GIVEN PASSAGE:
============

Since Crunch employs a structural type system rather than a nominative one, the variable definition includes more knowledge than just the type name (numeric, text, categorical, etc); we also learn details about range, precision, missing values and reasons, order, etc. For example:
{
"type": "categorical",
"name": "Party ID",
"description": "Do you consider yourself generally a Democrat, a Republican, or an Independent?",
"categories": [
{
"name": "Republican",
"numeric_value": 1,
"id": 1,
"missing": false
},
{
"name": "Democrat",
"numeric_value": -1,
"id": 2,
"missing": false
},
{
"name": "Independent",
"numeric_value": 0,
"id": 3,
"missing": false
}
]
}
This section describes the metadata of a variable as exposed across HTTP, both expected response values and valid input values.
Variable types
The “type” of a Variable is a string which defines the superset of values from which the variable may draw. The type governs not only the set of values but also their syntax. (See below.)

============

PROBLEM DESCRIPTION:
Rewrite the stretch of the variable metadata passage from "Variable types" through "syntax. (See below.)", swapping "superset" for "full range".

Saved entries
============

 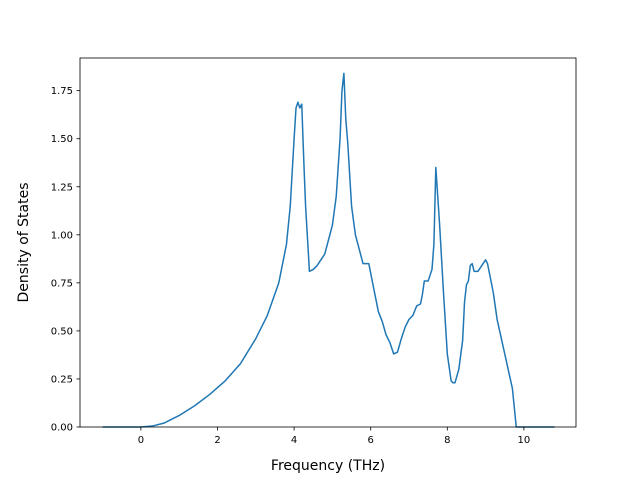 What do you see at coordinates (24, 243) in the screenshot?
I see `y-axis-label: Density of States` at bounding box center [24, 243].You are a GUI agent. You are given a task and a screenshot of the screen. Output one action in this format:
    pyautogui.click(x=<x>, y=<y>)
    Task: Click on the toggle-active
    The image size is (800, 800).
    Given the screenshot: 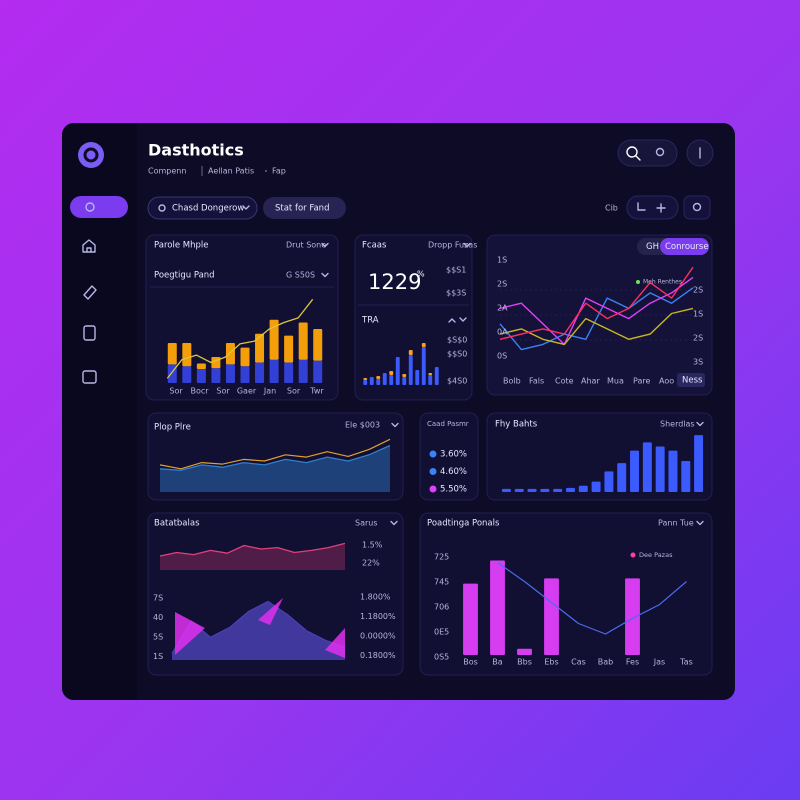 What is the action you would take?
    pyautogui.click(x=684, y=246)
    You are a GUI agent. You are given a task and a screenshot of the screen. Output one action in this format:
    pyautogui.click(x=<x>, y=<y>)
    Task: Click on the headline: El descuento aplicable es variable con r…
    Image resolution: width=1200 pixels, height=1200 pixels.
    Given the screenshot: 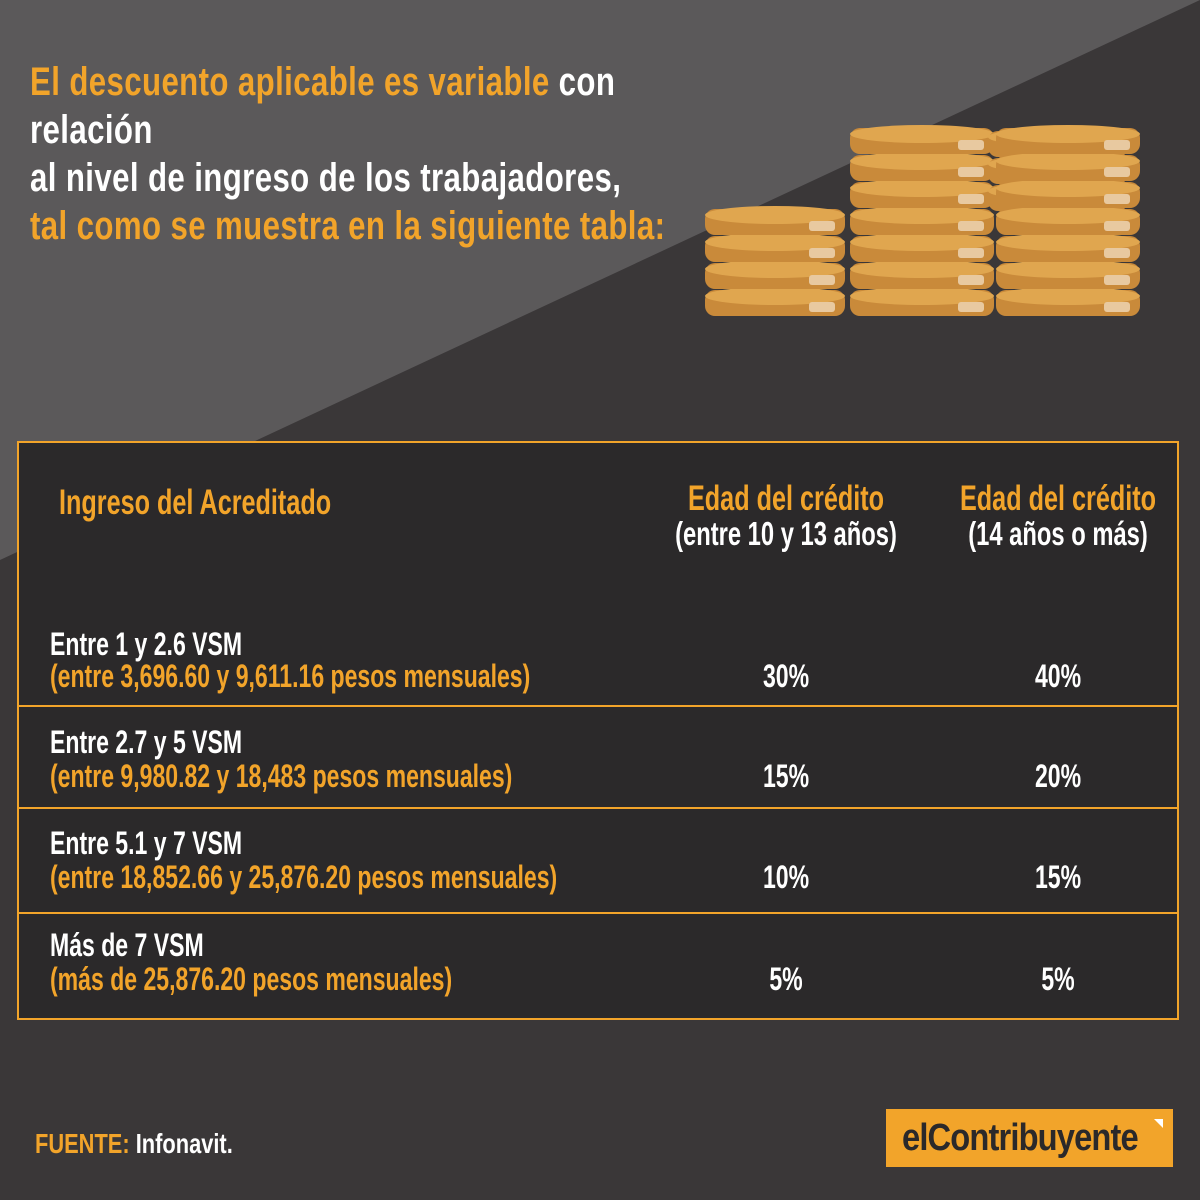 What is the action you would take?
    pyautogui.click(x=381, y=154)
    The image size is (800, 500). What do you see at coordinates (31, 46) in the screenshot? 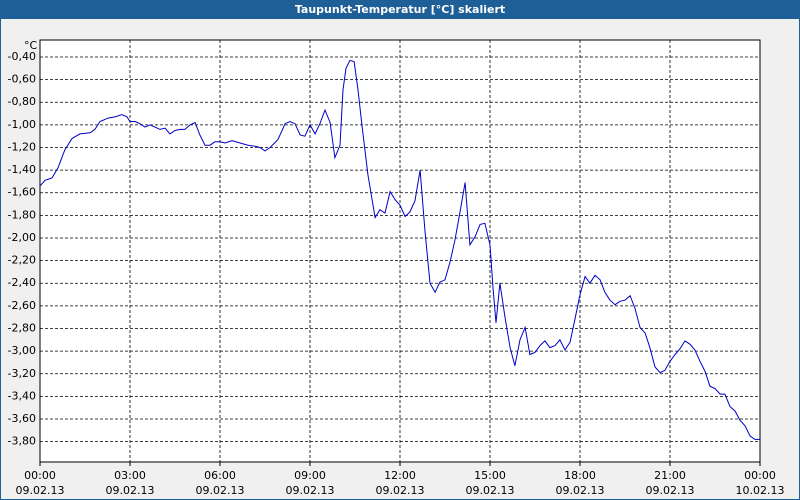
I see `y-unit: °C` at bounding box center [31, 46].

============

ANSWER TO THIS TASK:
Variable types
The “type” of a Variable is a string which defines the full range of values from which the variable may draw. The type governs not only the set of values but also their syntax. (See below.)